Permission to "approve other suggestions only"

Good feature idea. I'll look into implementing this later if nobody beats me to it. It needs some thought on the integration with Organic Groups as well, since it only provides one level of permissions (either you are a group member or an admin).

This is quite easy to game though with two user accounts. Also I assume you expect people to play fair :)

This is very important feature that makes big troubles... i hope you find some time to do this very soon.

This is a feature request, I think a good one. Maybe somebody will pick it up? I might but fixing bugs seems to have higher priority

The problem with "Approve other suggestions only" is, that the code gets uglier, because user_access("Approve other suggestions only") return TRUE for the user1, which is kind of unlogical.

Here is a patch which does only the check with two user access(suggester and approver). It needs more testing

A couple of remarks:

• We should use lower case permission names
• We should drop submit translations and approve suggestions in favor of the more granular submit suggestions, approve own suggestions and approve suggestions. That way, we could also create ‘reviewer only’ accounts.

Agreed with @kkaefer!

I also like the idea
I will have time this afternoon to do it.

Here is a more complete patch I just received from @kkaefer yesterday. This is broken out of the bigger patch at #563128: Rework the translation UI. I did a deep reading of this patch, and found the following issues:

- minor: l10n_community_string_suggestions() could use cleaner variable assingment to use if ($perm) instead of using ternary operators with empty second values
- l10n_community_import_form() checks for L10N_PERM_MODERATE_OWN, but people can use that form to submit .po files in the name of the group (which is then not attributed to their name but to the "multiple contributors" user); in that case, their act of clicking this button would require the L10N_PERM_MODERATE_OTHERS permission.
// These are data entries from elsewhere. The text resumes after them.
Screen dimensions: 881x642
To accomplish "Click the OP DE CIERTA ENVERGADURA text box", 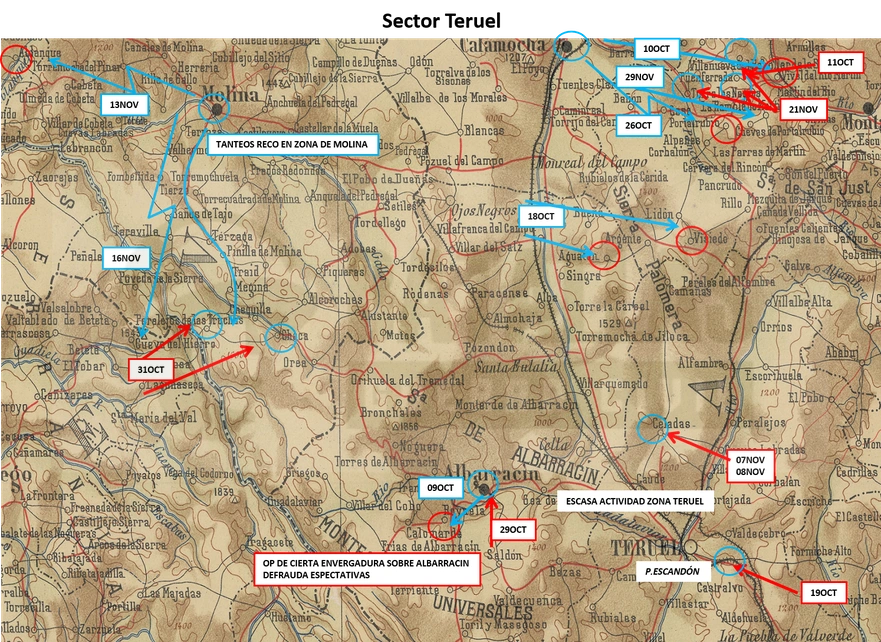I will click(x=367, y=568).
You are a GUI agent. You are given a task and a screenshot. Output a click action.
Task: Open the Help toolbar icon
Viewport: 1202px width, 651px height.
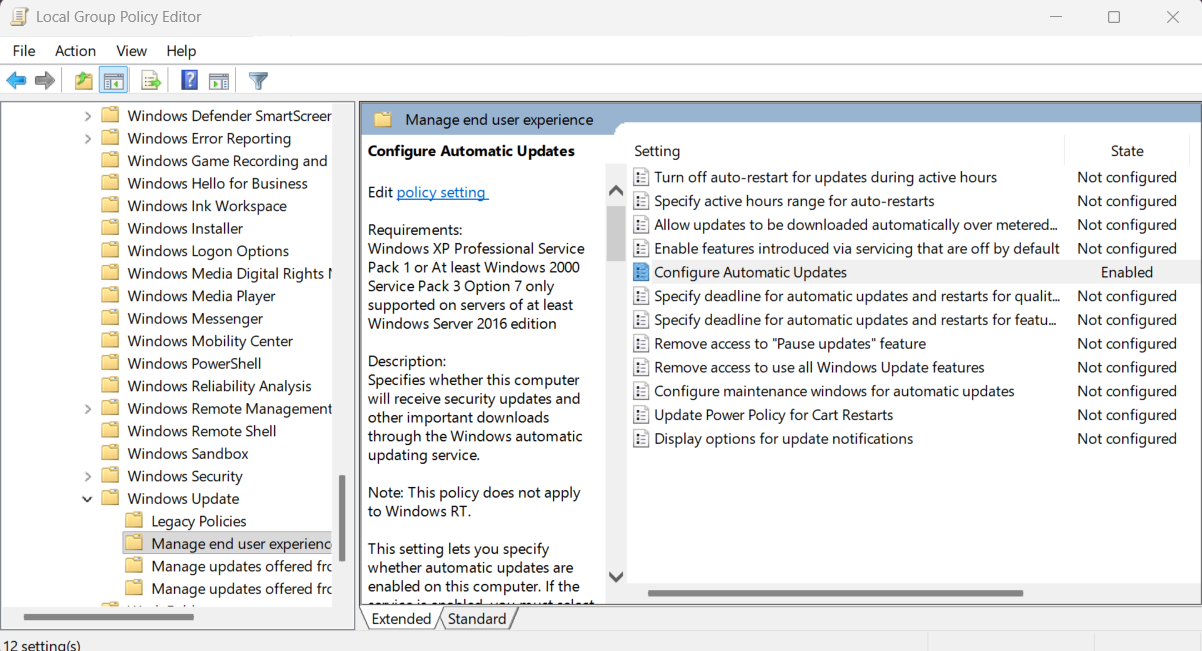[x=189, y=81]
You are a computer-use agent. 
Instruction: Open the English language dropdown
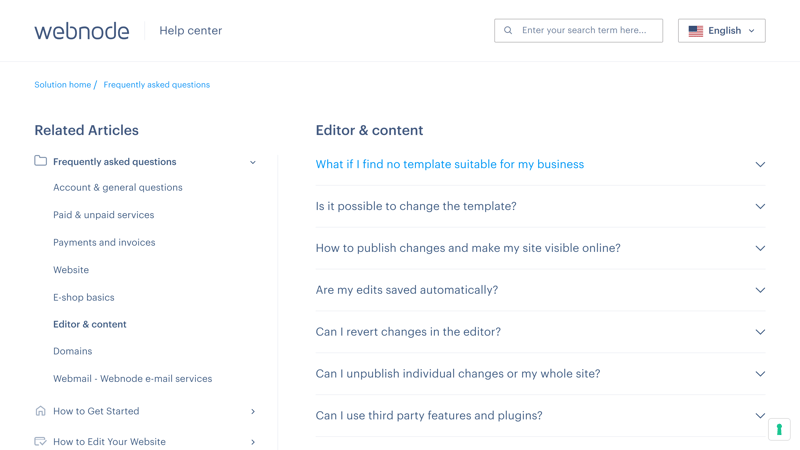point(721,31)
So I'd say we should display that checkbox if either moderation permissions are given and then either have a description and/or JS to disable/enable that checkbox depending on the permission levels and handle it on the server side as well accordingly.
- I'm seeing L10N_PERM_STABILIZE_OTHERS and L10N_PERM_STABILIZE_OWN in the patch, which are then not handled (given that this patch is not about supporting that feature); I'd suggest to remove this, and would say that adding them later as bigger numbers should not confuse the listing (string permissions will not be exactly close by in terms of bits, but that is fine IMHO).

I'll look into these and the test failures that Konstantin mentioned.
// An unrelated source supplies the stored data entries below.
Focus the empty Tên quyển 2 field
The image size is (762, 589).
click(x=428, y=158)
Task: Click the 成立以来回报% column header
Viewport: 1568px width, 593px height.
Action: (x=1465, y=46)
The patch did not apply anymore due to changes to the moderation page filter handling and the import screen, as well as import tests added. Fixed where it did not apply and rerolled as a first step.
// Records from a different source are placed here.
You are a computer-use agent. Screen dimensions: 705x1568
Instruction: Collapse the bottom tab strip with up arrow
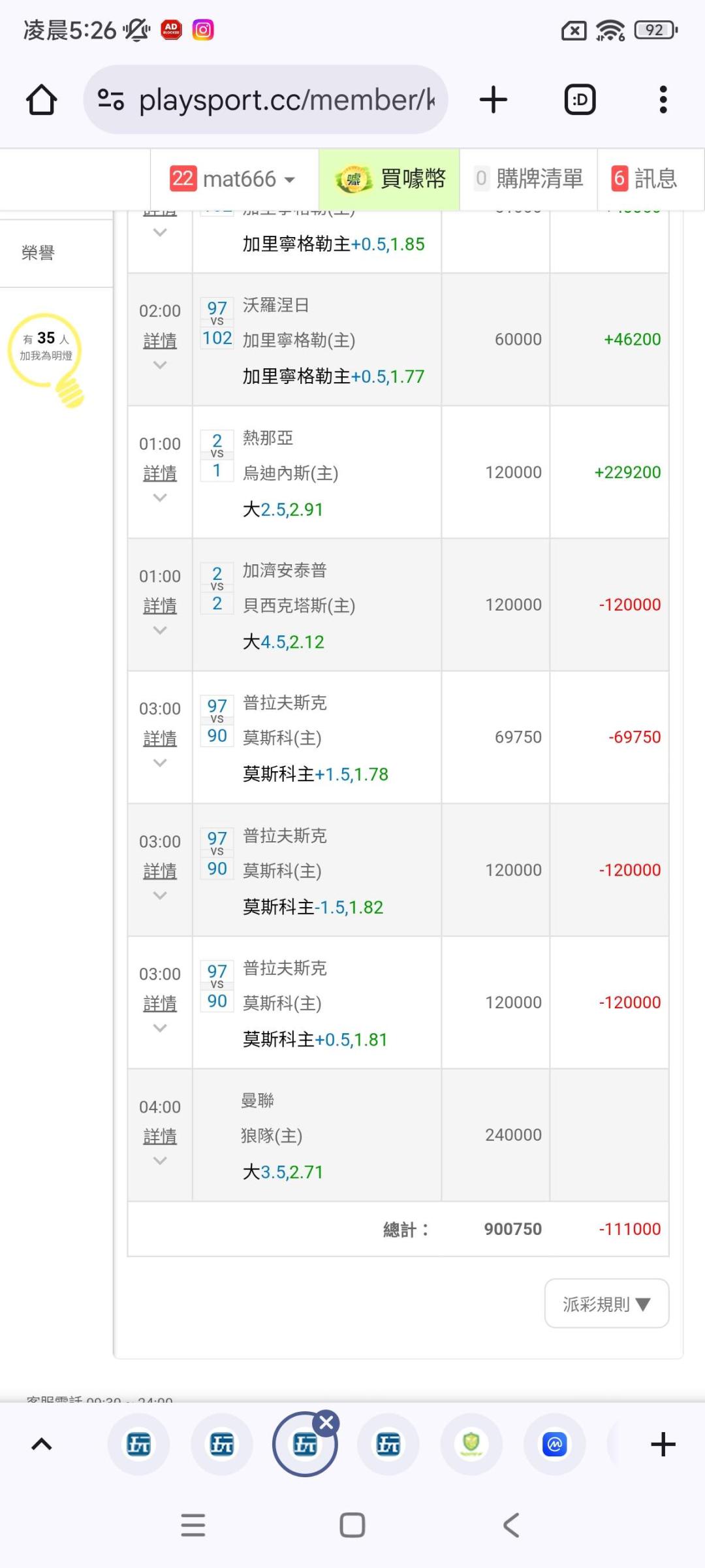[x=42, y=1444]
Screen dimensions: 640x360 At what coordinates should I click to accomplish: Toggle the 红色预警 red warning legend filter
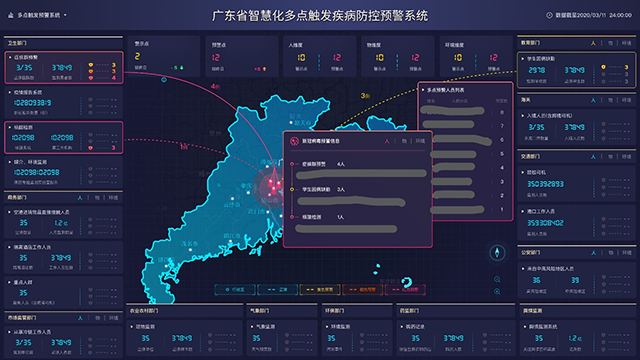point(405,289)
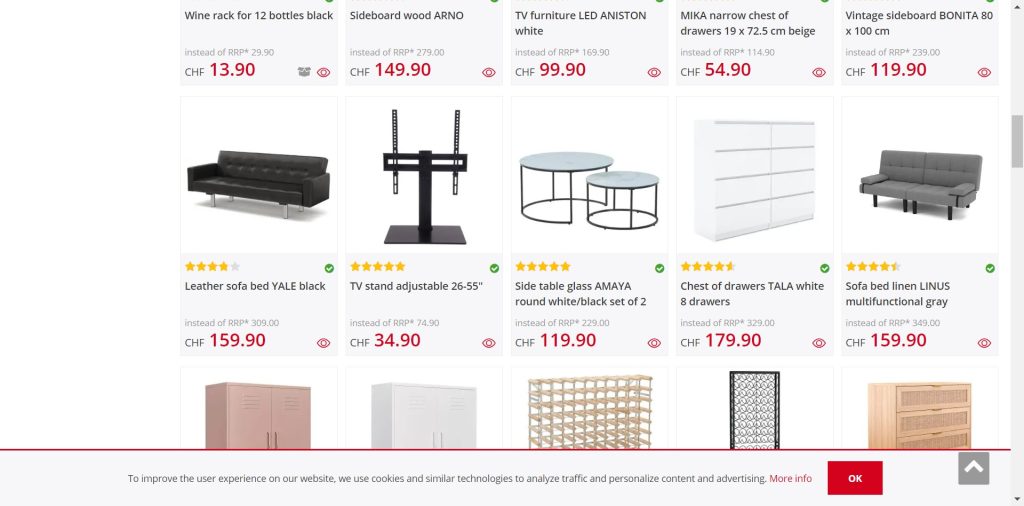1024x506 pixels.
Task: Click the page vertical scrollbar thumb
Action: (1017, 140)
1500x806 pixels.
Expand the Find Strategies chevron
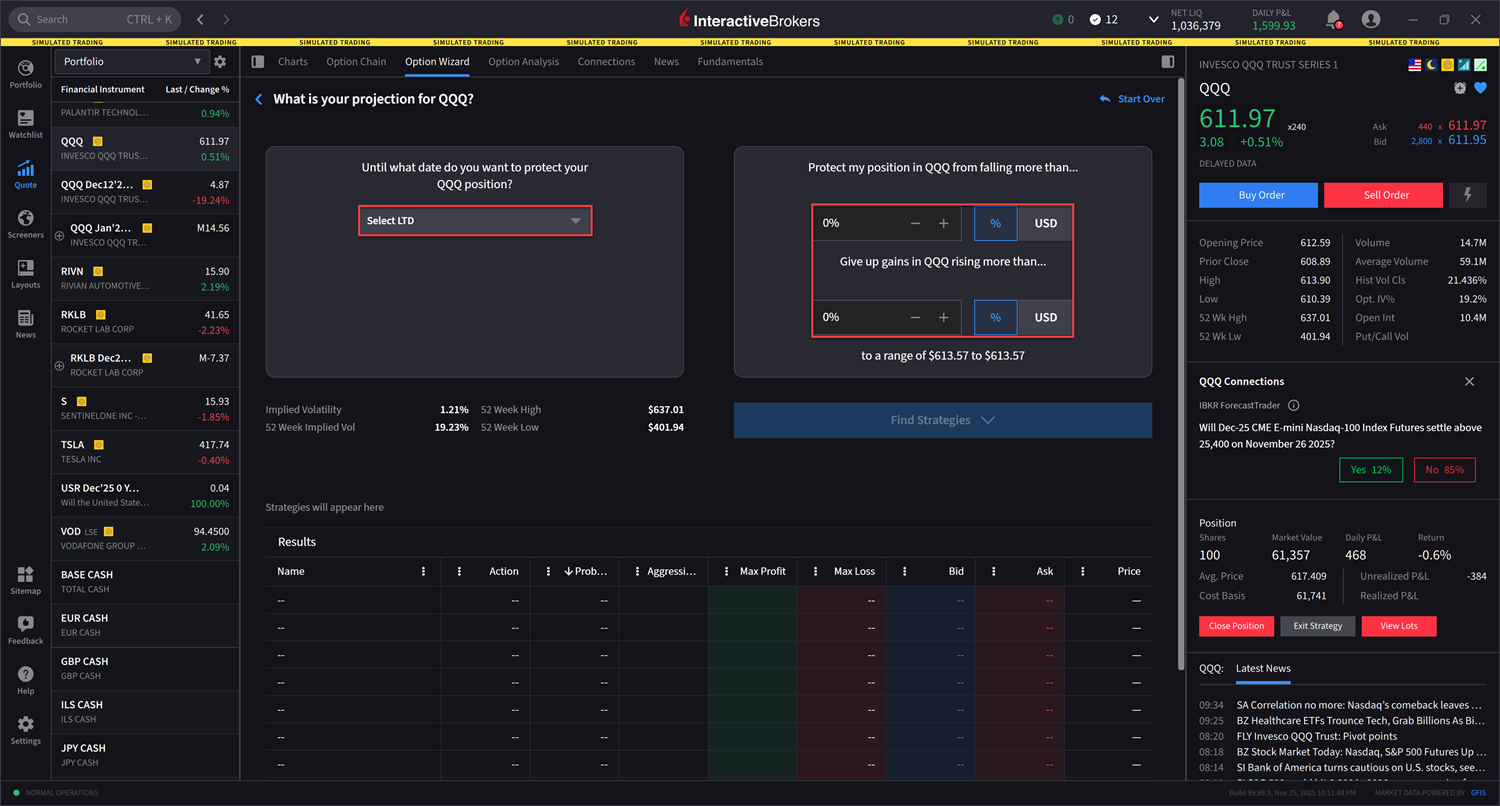click(x=987, y=420)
Attached patch fixes some issues:

- implemented conditional wrapper instead of ternaries in l10n_community_string_suggestions()
- found out that l10n_community_string_ajax_suggestion() was only accepting approval/decline actions, if the user had both permission to approve own and approve other suggestions; needed to use the same logic as in the builder function
- fixed permission check on top of l10n_community_import_page(), since checking for IMPORT permission is late enough here; we should use the moderation permissions instead
- removed the stabilization constants
- reverted to the old permission checking code in l10n_community_block_help(); I could not figure out why did you try to use NULL as a language code to ask for permissions, that should theoretically never happen
- added detailed comments on l10n_community_moderation_form() on who's responsibility is to check permissions ahead
- fixed l10n_community_pick_go_submit() to use the suggest permission, since import is not required when jumping to the edit or view page (previous patch used the more generic contribute permission)
- added a bunch of @todo fixme comments with explanation on what still needs to be done; mostly description changes about what a user has permission to do

Running this through our testsuite in the module says 934 passes, 4 fails, and 0 exceptions
Looks like those 4 failures are due to individual approve and decline actions failing.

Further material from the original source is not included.